前回200人が並んだが、今回はそれより少なかったようだ。90人強しか入れないが私は確かめるまでもなく当選している。クジ運が悪いので有名な私だが、なぜかこの手の裁判で抽選が外れることはめったにないからだ。
一番後ろの席に腰をかけた。全員の動きが知りたかったからだ。この日、心なしか桜内応援団に活気が無かったのは雨のせいばかりとは言えまい。全体的に押されているからだ。人間というものは、自分が正しいと思っていれば力がでるものである。善悪は人の観念の問題だが、その観念という奴がくせもので、フロイド達が催眠術で見出したように、心の中に宿る観念によって人は身体的な影響さえ受け命を失うことさえある。非真実をなす者も、一時的には活力がある。しかし、やがてその道が悪に通じていることを知る時期になると活力を失って行く運命にあるのだ。
阿部浩己教授は、国際法学者として有名ある。神奈川大学教授。NPO法人ヒューマンライツナウの理事長でもある。今回阿部教授が法廷に提出した意見書は、かなりのできばえだった。
2、 性奴隷制度とは何か?
19世紀のはじめごろから西洋社会では、奴隷制度撤廃の波が訪れていた。1815年の奴隷貿易廃止について諸国宣言、1885年ブルリン会議議定書、1919年のサンジェルマン条約を経て、1922年から奴隷制条約制定の努力が始まる。そして長い努力は1926年に実ることになる。最大の功労者は、セシル子爵だろう。彼は条約の起草過程で、法律に制定されたものばかりではなく、「慣習」の次元にも目を向けていた。そのため、奴隷制の要件には「所有権」そのものではなく、「所有権にともなう権限」と書かれている。
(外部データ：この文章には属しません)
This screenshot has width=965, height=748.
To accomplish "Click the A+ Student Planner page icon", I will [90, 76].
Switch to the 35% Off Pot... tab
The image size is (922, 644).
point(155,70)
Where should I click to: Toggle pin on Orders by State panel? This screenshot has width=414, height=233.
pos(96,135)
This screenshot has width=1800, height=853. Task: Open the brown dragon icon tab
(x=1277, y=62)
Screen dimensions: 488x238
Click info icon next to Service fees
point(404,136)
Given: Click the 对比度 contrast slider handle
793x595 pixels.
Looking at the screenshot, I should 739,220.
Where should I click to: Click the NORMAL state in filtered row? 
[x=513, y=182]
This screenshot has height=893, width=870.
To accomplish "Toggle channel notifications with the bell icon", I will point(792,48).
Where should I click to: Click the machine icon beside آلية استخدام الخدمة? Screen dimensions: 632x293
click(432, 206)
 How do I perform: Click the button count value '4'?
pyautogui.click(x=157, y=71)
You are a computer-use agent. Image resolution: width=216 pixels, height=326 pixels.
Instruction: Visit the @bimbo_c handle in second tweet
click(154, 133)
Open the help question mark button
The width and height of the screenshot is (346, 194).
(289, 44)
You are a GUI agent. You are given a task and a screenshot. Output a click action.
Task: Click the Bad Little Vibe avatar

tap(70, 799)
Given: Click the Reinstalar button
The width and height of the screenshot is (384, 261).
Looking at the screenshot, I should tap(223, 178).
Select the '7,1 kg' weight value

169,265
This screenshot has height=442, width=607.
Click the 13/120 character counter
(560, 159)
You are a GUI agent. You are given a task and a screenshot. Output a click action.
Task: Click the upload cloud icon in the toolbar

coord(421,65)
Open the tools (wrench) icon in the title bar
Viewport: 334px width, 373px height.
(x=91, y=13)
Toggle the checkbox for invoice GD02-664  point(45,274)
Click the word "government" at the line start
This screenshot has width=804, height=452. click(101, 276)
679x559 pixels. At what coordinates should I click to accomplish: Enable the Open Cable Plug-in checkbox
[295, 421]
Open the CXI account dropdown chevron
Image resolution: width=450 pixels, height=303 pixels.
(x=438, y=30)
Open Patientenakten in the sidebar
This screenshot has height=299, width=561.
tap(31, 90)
(意見書の部分を要約しています)
この部分は尋問に立った被告(桜内)代理人のA弁護士が「どうもよく分からない」と述べていた部分だが、非常に簡単である。要するに、「法制化」されなくても「慣習」としての奴隷制を考慮した表現になっているのだ。そして、日本の遊郭の公娼制度は、この「慣習」としての奴隷制ということになるだろう。
奴隷制条約の第一条第一項を満たしているからだ。
奴隷制条約の第一条第一項
「奴隷制とは、所有権に伴ういづれか若しくは全ての権限が行使される者の地位または状態を言う」(Slavery is the status or condition of a person over whom any or all of the powers attaching to the right of ownership are exercised.)
この条文は、セシル子爵が原文をつくり、数名がそれをまるで刀鍛冶が鉄を叩くように、長い時間をかけて叩き上げ造り上げた。簡潔であり美しい。20世紀に人類が到達しえた英知の結集であり、この言葉に込められた祈りのようなものを感じることができる。
さてすでにこのブログには、奴隷制条約について何度か述べている。例えば、
また奴隷制の実態についても、いくらか考察して来た。
これらを読んだ人は、米国の奴隷制度の中には、金銭を受け取っていた者もいたり、恋愛、結婚もしていたことを理解したはずである。今回阿部教授の意見書にも、金銭を得ていたオーストラリアの性奴隷裁判の事例が示されていた。この裁判で「性奴隷制被害者」と認定された女性たちは、4~6か月に900人の客を取らされた点でも日本軍「慰安婦」の女性たちと酷似している。5人のタイ女性たちは、債務(前借金)返済のために、メルボルンで売春を強要されていた。売春宿に施錠され閉じ込められていたわけではなく、言葉が分からないから逃げられなかったのだ。衣食を保障されていたがパスポートは取り上げられていた。外出は主人とともにでなければ許されなかった。売春強要は週に6日であり、1日は休暇をとることができた。休日に売春をすれば現金収入を得ることができた。その点だけは日本軍慰安婦よりも条件がよかったのである。休むかどうかを自分で決められたからである。
これが「性奴隷」に該当するかどうか?を争い、オーストラリア連邦裁判所は、「所有権を伴ういずれかまたは全ての権限行使」の詳細な検討をしなければならなかった。つまり、1926年の奴隷制条約が今も生きているのである。
さて、これに対して、被告側は桜内氏自身が尋問に立った・・・・何としても阿部教授を退けなければならないからだ。